The Base Unit (FIG 1.) includes a software program which has the required functionality for controlling the Pneumatics, Wireless Interface along with the required wireless protocols, and has a command response mechanism for communicating with the optional accessories units with the ability to pull and push data from and to the Computing device.

Please refer to FIG 9. The present invention also has a software running on the Computing device which could be mobile or a desktop device running any Operating system connected to the base unit using the wireless interface. The software consists of a master software 55 which interfaces to the wireless communication section 56 used to interface with the invention and provide command and data transfer, Data and Algorithm section 58 where the captured raw data is used to calculate the human body parameters, Display and Input section 57 used to display the parameter's and acts as a control station to control the invention and a Trends and Network connectivity section used to send the processed data to external storage device and computing device or cloud 61 which could be within the same network, intra-net and connected via the Internet 60 using which the measured patients health records and settings could be retrieved from the external server or cloud or could be viewed on-line if the cloud/server has the ability for on-line viewing. The type of captured data could be in many format from fully computed text data, audio data in case of digital stethoscope and a combination both processed data or raw data or a combination both could be sent to the Cloud/Remote server for computation and processing.

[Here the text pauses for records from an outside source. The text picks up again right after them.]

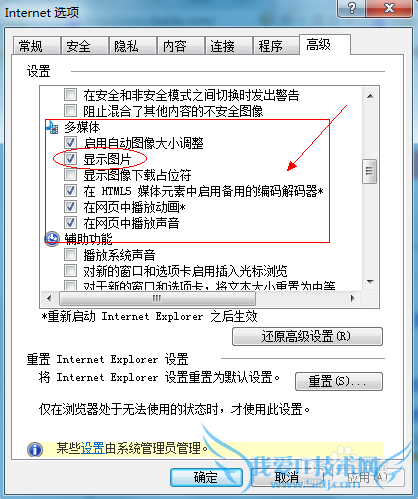Image resolution: width=418 pixels, height=499 pixels.
Task: Switch to the 连接 tab
Action: pyautogui.click(x=228, y=46)
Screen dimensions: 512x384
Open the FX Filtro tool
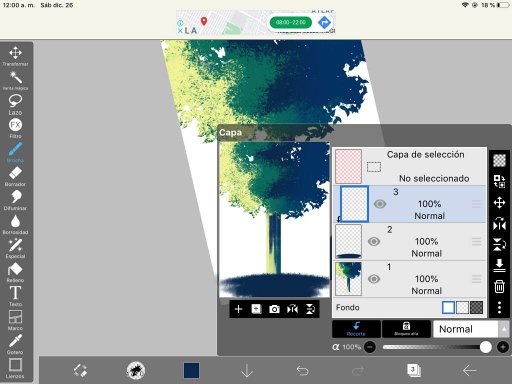pos(15,128)
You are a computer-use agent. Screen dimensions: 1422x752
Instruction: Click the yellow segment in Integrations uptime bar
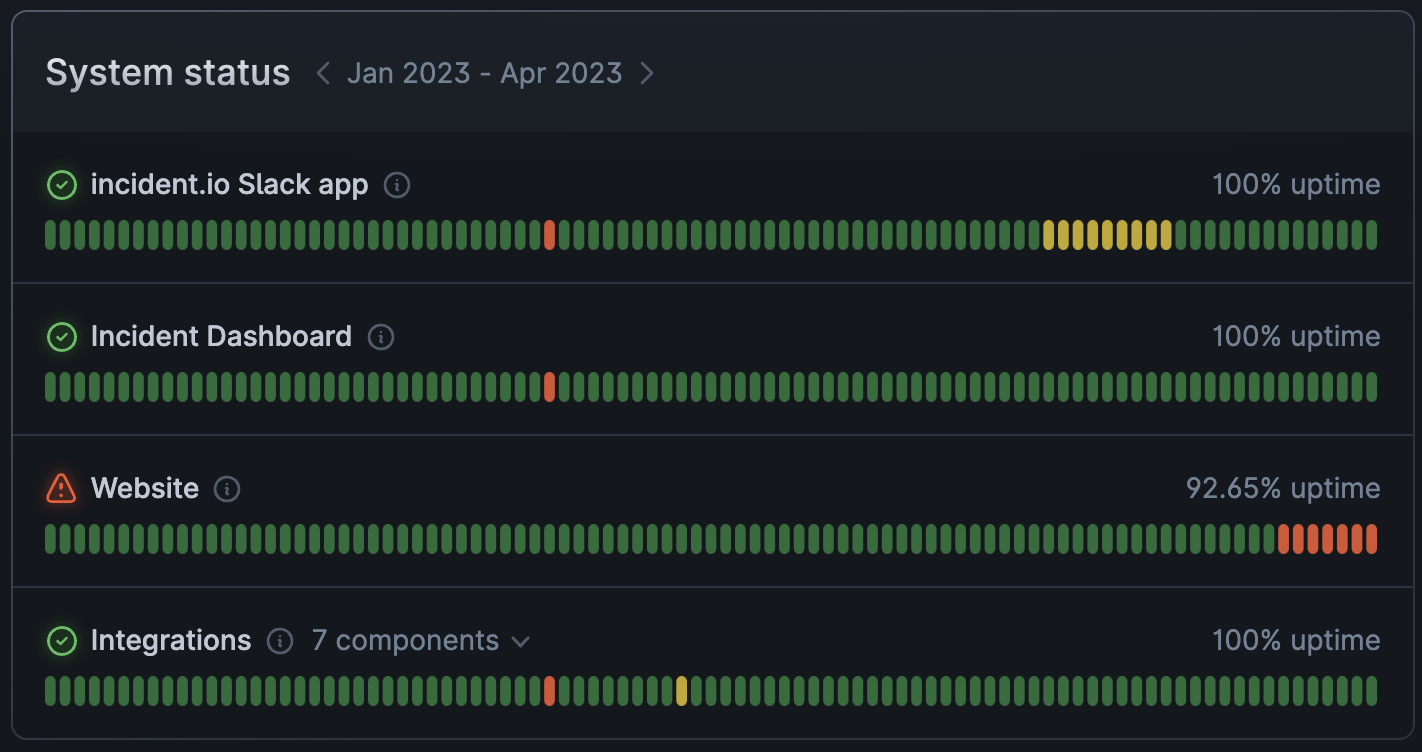[x=682, y=692]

Please refer to FIG 10. The Software system contains unit to allow sharing of the measured data in-addition to sending to external Cloud servers 61 to other users and systems via SMS or via e-mail 62 using the built-in infrastructure provided the computing unit.

Additional the Software system (Figure 11) using the Data 63 on health parameters collected from the Base Unit and the Accessories and having predefined look up tables 64 which matches the data to different health conditions would be in a position to give a preliminary prognosis of the health condition 65 of the person using the invention.

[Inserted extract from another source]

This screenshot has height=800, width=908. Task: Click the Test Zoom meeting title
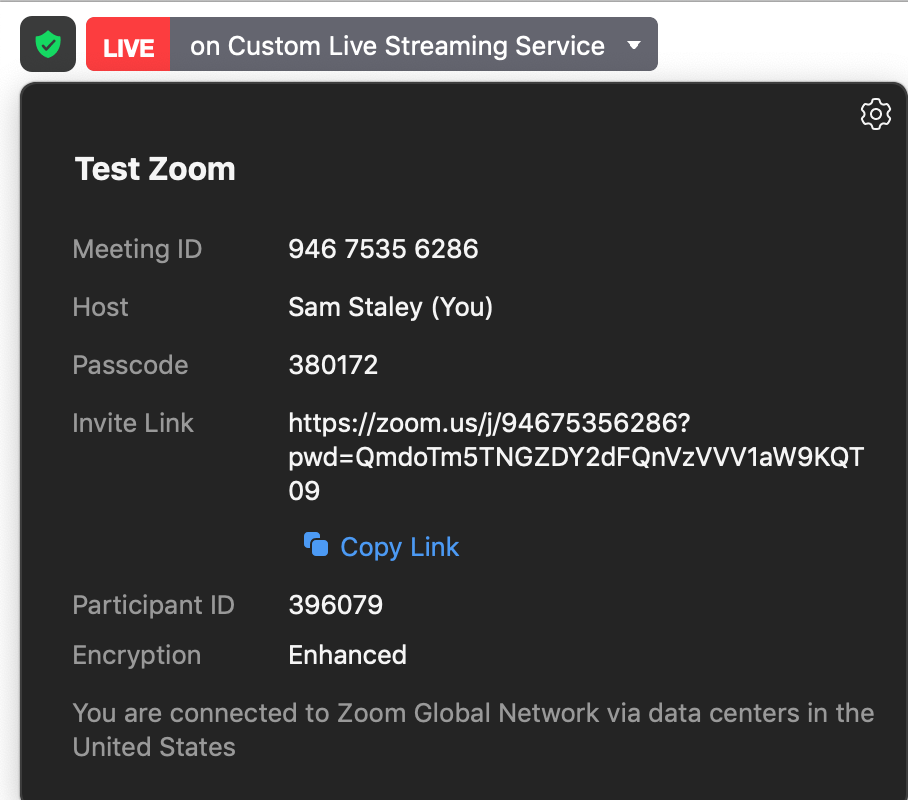point(155,169)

It is to be understood that the above description and drawings are only used for illustrating one embodiment of the present invention, not intended to limit the scope there of. Any variation and derivation from the above description and drawings should be included in the scope of the present invention.

CLAIMS

1. The invention claimed is a base unit to measure the test subject's ECG, Oxygen saturation, Non Invasive BP, Body Temperature, Auscultation, Blood Glucose measurement, Blood Cholesterol measurement, Hemoglobin measurement and volume of air inspired and expired by the lungs using a Spirometer controller by Software running on a mobile/desktop computing unit connected wirelessly using a wireless interface.

2. The apparatus of claim 1 when additional optional accessories could be connected to the base unit to increase the functionality for additional health parameters monitoring.

3. Method of claim 2 including the Software running in Mobile/Desktop computing device with display to administer the test via a wireless unit, provide the results and upload the captured processed and raw data to a remote cloud server.

4. Method of claim 3 wherein the software has the ability to transmit the result of the tests to the user specified email id or text it to user specified Mobile phone.

5. Apparatus of claim 1 to transmit the Auscultation measurement data which is measured using either a digital stethoscope accessory connected to the computation unit to remote server in a Real Time manner for processing.

6. Method of claim 1 where the Base system and the optional accessory attachment which could be controlled by user input from the Computing unit and fetching the performance parameters of the device in operation.

7. Method of claim 2 to offload the processing of Human Vital parameter's calculation to a computation unit running on an operating system.

8. Method of claim 6 where using the Data obtained from the base unit and accessories and using a predefined lookup table a prognosis of the user health aliments would be diagnosed and displayed.